* _WHAT YOU WILL DO_
Retype each of the following lines verbatim, keeping their order and wording unchanged.

[Begin]

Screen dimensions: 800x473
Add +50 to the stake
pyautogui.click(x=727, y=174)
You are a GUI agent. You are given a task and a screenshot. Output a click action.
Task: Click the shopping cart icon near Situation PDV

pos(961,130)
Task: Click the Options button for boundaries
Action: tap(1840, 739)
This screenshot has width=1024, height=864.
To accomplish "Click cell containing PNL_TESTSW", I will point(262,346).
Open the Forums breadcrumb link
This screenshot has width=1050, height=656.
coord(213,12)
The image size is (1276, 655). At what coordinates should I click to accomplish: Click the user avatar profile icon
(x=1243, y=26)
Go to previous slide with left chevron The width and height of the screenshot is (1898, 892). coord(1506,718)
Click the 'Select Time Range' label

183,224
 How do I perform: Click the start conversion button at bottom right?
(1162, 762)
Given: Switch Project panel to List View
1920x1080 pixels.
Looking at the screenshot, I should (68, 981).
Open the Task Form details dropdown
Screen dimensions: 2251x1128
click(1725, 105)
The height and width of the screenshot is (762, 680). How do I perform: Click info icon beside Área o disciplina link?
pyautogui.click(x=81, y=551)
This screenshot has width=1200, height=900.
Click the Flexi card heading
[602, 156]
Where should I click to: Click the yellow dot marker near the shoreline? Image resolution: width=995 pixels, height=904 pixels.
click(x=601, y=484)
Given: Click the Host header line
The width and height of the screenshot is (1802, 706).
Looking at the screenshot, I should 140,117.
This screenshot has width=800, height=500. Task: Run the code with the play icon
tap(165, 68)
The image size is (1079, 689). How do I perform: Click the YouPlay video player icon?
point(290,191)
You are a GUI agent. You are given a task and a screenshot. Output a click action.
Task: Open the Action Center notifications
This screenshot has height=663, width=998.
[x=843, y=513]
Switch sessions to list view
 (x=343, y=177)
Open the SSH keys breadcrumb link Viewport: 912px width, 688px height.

[End]

* _TASK OUTPUT_
Screen dimensions: 800x473
Add +50 to the stake
pyautogui.click(x=727, y=174)
You are a GUI agent. You are given a task and a screenshot. Output a click action.
Task: Click the shopping cart icon near Situation PDV

pos(961,130)
Task: Click the Options button for boundaries
Action: tap(1840, 739)
This screenshot has width=1024, height=864.
To accomplish "Click cell containing PNL_TESTSW", I will point(262,346).
Open the Forums breadcrumb link
This screenshot has width=1050, height=656.
coord(213,12)
The image size is (1276, 655). At what coordinates should I click to accomplish: Click the user avatar profile icon
(x=1243, y=26)
Go to previous slide with left chevron The width and height of the screenshot is (1898, 892). coord(1506,718)
Click the 'Select Time Range' label

183,224
 How do I perform: Click the start conversion button at bottom right?
(1162, 762)
Given: Switch Project panel to List View
1920x1080 pixels.
Looking at the screenshot, I should (68, 981).
Open the Task Form details dropdown
Screen dimensions: 2251x1128
click(1725, 105)
The height and width of the screenshot is (762, 680). How do I perform: Click info icon beside Área o disciplina link?
pyautogui.click(x=81, y=551)
This screenshot has width=1200, height=900.
Click the Flexi card heading
[602, 156]
Where should I click to: Click the yellow dot marker near the shoreline? Image resolution: width=995 pixels, height=904 pixels.
click(x=601, y=484)
Given: Click the Host header line
The width and height of the screenshot is (1802, 706).
Looking at the screenshot, I should 140,117.
This screenshot has width=800, height=500. Task: Run the code with the play icon
tap(165, 68)
The image size is (1079, 689). How do I perform: Click the YouPlay video player icon?
point(290,191)
You are a GUI agent. You are given a task and a screenshot. Output a click action.
Task: Open the Action Center notifications
This screenshot has height=663, width=998.
[x=843, y=513]
Switch sessions to list view
 (x=343, y=177)
Open the SSH keys breadcrumb link Viewport: 912px width, 688px height.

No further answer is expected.